Starting at the line that contains "Where should I" and ending with the line that contains "Click inside the", rewrite those lines from the items below as a numbered list, leaving out blank lines.

Extracted material:
"""
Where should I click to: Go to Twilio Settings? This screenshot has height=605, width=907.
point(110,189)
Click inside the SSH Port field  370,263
"""
"""
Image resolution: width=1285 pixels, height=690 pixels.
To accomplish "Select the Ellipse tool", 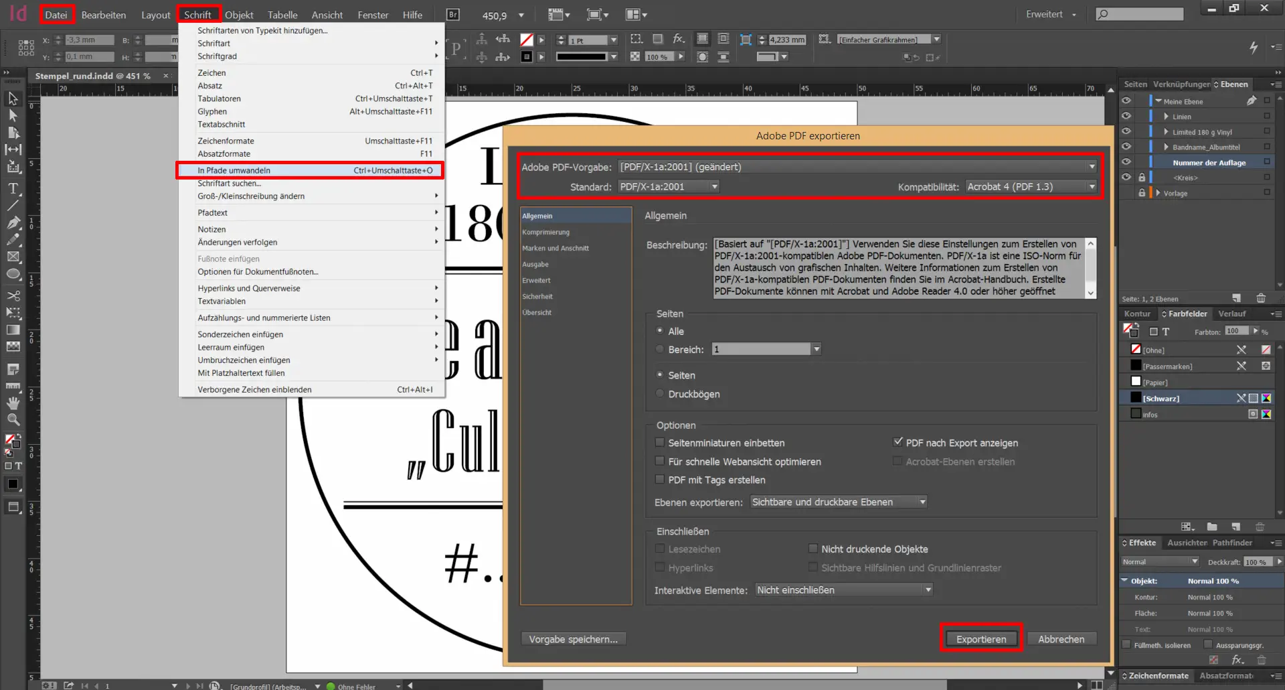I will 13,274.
"""
Completed exercise:
1. Where should I click to: Go to Twilio Settings? This screenshot has height=605, width=907.
2. point(110,189)
3. Click inside the SSH Port field  370,263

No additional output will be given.